The industrial REIT also has a solid balance sheet. It ended the first quarter with a reasonable leverage ratio of 5.0 -- at the low end of its 5.0 to 5.5 target range -- $778.9 million of available liquidity, and minimal debt maturities for the next two years. That gives it lots of financial flexibility to fund new investments. 

Stag will also recycle capital by selling properties to fund higher-return investments. For example, it sold two buildings for $37.2 million in the first quarter. Meanwhile, the REIT closed one acquisition early in the second quarter for $26.7 million and had another building under contract. It's also investing $68 million to develop two new buildings it expects to complete in July. It has already seen strong interest from prospective tenants in leasing these buildings. 

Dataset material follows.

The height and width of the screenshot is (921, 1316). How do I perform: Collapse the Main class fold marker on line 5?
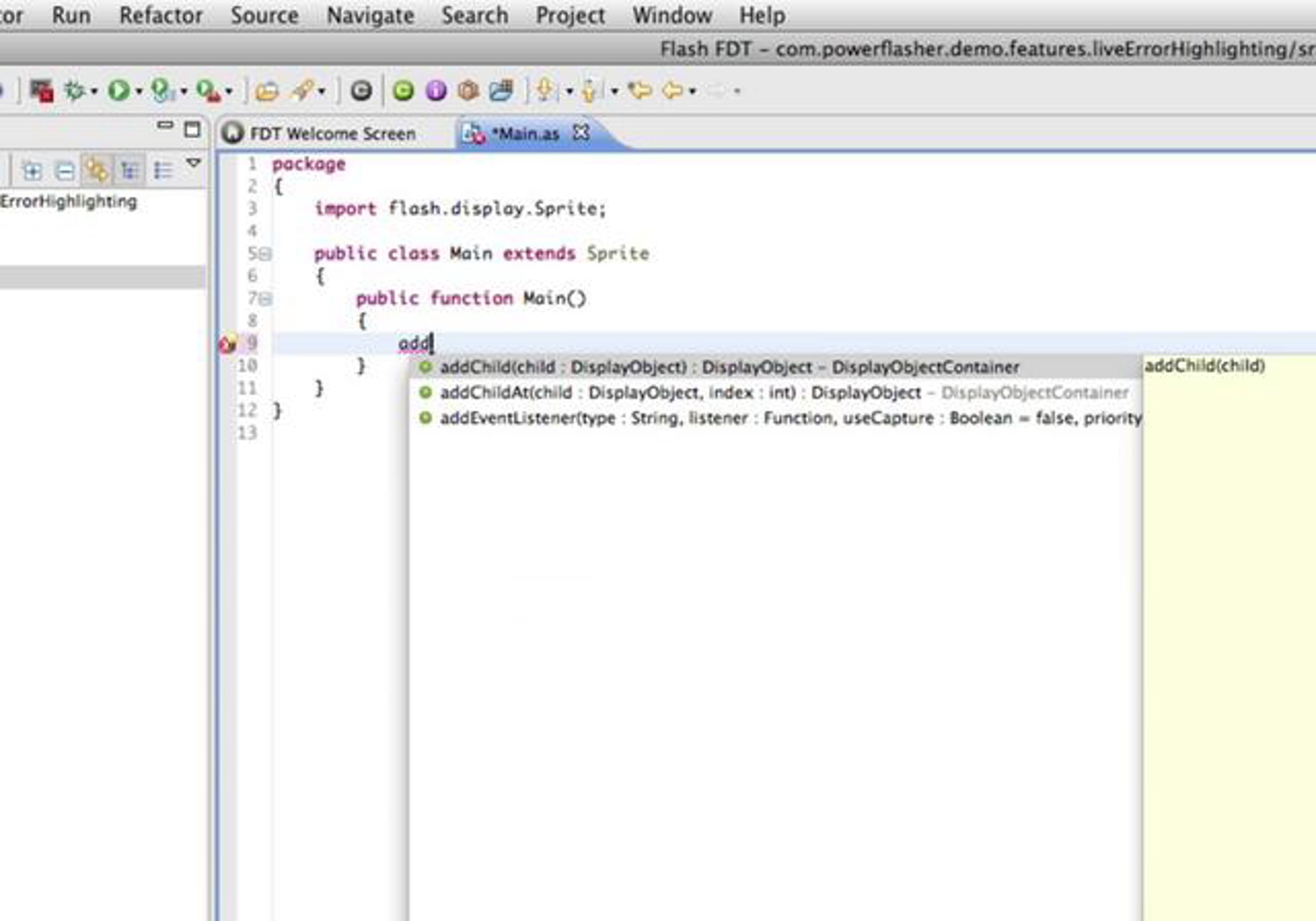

Those deals are a small fraction of its current pipeline. Stag is evaluating 154 buildings representing $3 billion of investment potential. It won't close all those deals. However, it has the financial flexibility to expand its portfolio as attractive opportunities emerge. 

Along with rent growth, those future acquisitions and other investments will help grow Stag's cash flow, further supporting its monthly dividend. It should also allow the company to continue modestly increasing the payout each year. 

A rock-solid REIT for collecting passive income

Stag Industrial owns a growing portfolio of in-demand industrial properties. That's growing its rental income to support its attractive monthly dividend. It's a great option for those seeking to collect steady passive income.